EXCERPT PROVIDED:
^^^^

Inebriates Act 1898
- Parliament of the United Kingdom
- Long title: An Act to provide for the treatment of Habitual Inebriates.
- Citation: 61 & 62 Vict. c. 60
- Territorial extent: United Kingdom

Dates
- Royal assent: 12 August 1898
- Commencement: 1 January 1899
- Repealed: Scotland: 1 September 2009;

Other legislation
- Amends: Habitual Drunkards Act 1879
- Amended by: Inebriates Act 1899; Inebriates Amendment (Scotland) Act 1900; Indictments Act 1915; Poor Law Act 1927; National Assistance Act 1948; Statute Law (Repeals) Act 1976; Licensing (Scotland) Act 1976; Licensing Act 2003;
- Repealed by: Scotland: Licensing (Scotland) Act 2005 (Consequential Provisions) Order 2009 (SI 2009/)248).;

Status: Partially repealed

Text of statute as originally enacted

Revised text of statute as amended

Text of the Inebriates Act 1898 as in force today (including any amendments) within the United Kingdom, from legislation.gov.uk.

= Inebriates Act 1898 =

Act of Parliament of the United Kingdom

The Inebriates Act 1898 (61 & 62 Vict. c. 60) was an act of the Parliament of the United Kingdom, which was passed in 1898. The Inebriates Act 1898 was directly due to the Jane Cakebread case.

It allowed non-criminal inebriates to be admitted to reformatories for up to three years if they had been convicted of drunkenness four times in one year. Criminal inebriates were also included if they had been convicted of an imprisonable crime.

State inebriate reformatories could be established by the Secretary of State paid for by the government. Certified inebriate reformatories satisfying the certification process of the Secretary of State could be created on the application of the council of any county or borough or of any persons desirous of establishing an inebriate reformatory.

^^^^

PROVIDED MATERIAL:
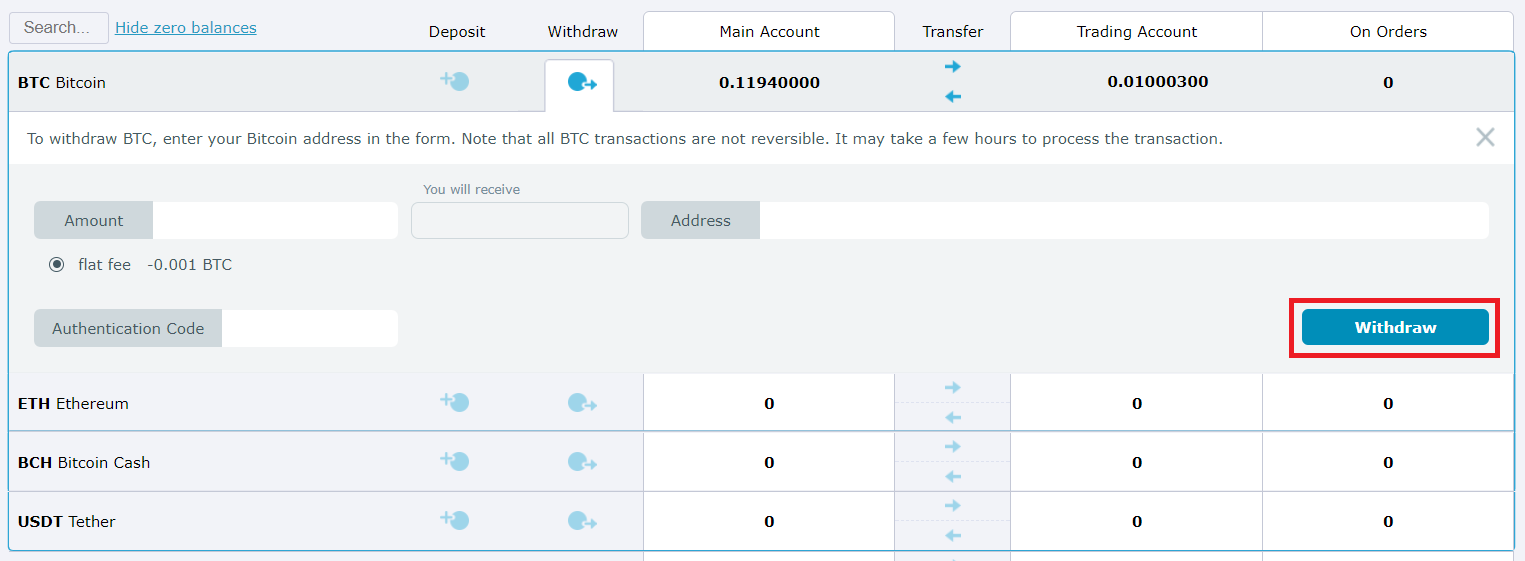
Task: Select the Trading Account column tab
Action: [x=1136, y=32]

^^^^

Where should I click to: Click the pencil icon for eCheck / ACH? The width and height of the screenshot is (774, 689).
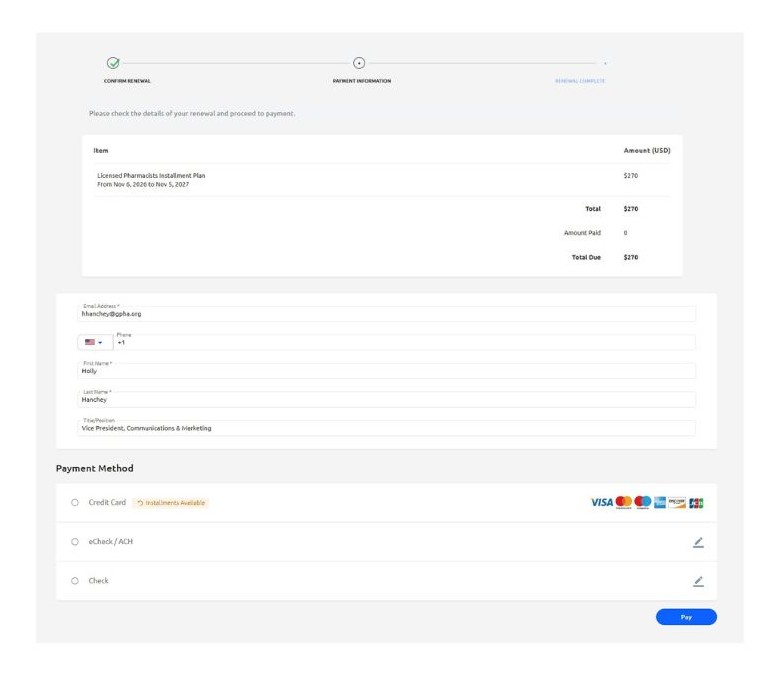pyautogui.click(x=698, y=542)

^^^^

TASK 1: In the text on the Inebriates Act 1898, how many drunkenness convictions in one year made a non-criminal inebriate eligible for a reformatory?
TASK 2: Go on with the text on the Inebriates Act 1898, starting right after its last sentence.
The listing has nothing to do with this.

TASK OUTPUT 1: Four.

TASK OUTPUT 2:
The Habitual Drunkards Act 1879 (42 & 43 Vict. c. 19) had allowed authorities to establish retreats for inebriates but payment by the inmate was required, thus excluding those working-class drunkards most at risk and with the least financial support.

A year after the Inebriate Act's passage, the Journal of Mental Science viewed the results as disappointing in part due to lack of funding, with no reformatories at all in Scotland or Ireland and with those in England insufficient to meet demand. The immediate need for a reformatory for men was noted.

As of December 1900, no state reformatories were built and councils did not fund any. Some councils made use of privately owned homes, such as Brentry, near Bristol, Duxhurst, near Reigate, and St Joseph's Reformatory at Ashford, Kent. A review of the Act reported "During the first year’s working of the new Act, only eighty-two patients were received, five under Section 1, upon conviction for an offence punishable by imprisonment or penal servitude; and seventy-two under Section 2, on a new conviction, after three previous convictions within a year, of an habitual drunkard. Of these, London has supplied sixty-one cases."

By 1904, women accounted for 91% of those in inebriate retreats while accounting for 20% of convictions for drunkenness. Out of the 3636 compulsory admissions between 1899 and 1910, 84% were women. By 1906, nine of the eleven reformatories in England were exclusively for women, with the other two having space for both genders.

The act was superseded by the Mental Deficiency Act 1913 (3 & 4 Geo. 5. c. 28), reclassifying many inebriates as mental defectives. The last inebriate reformatories closed by the 1920s, though many were reclassified and operated as mental institutions.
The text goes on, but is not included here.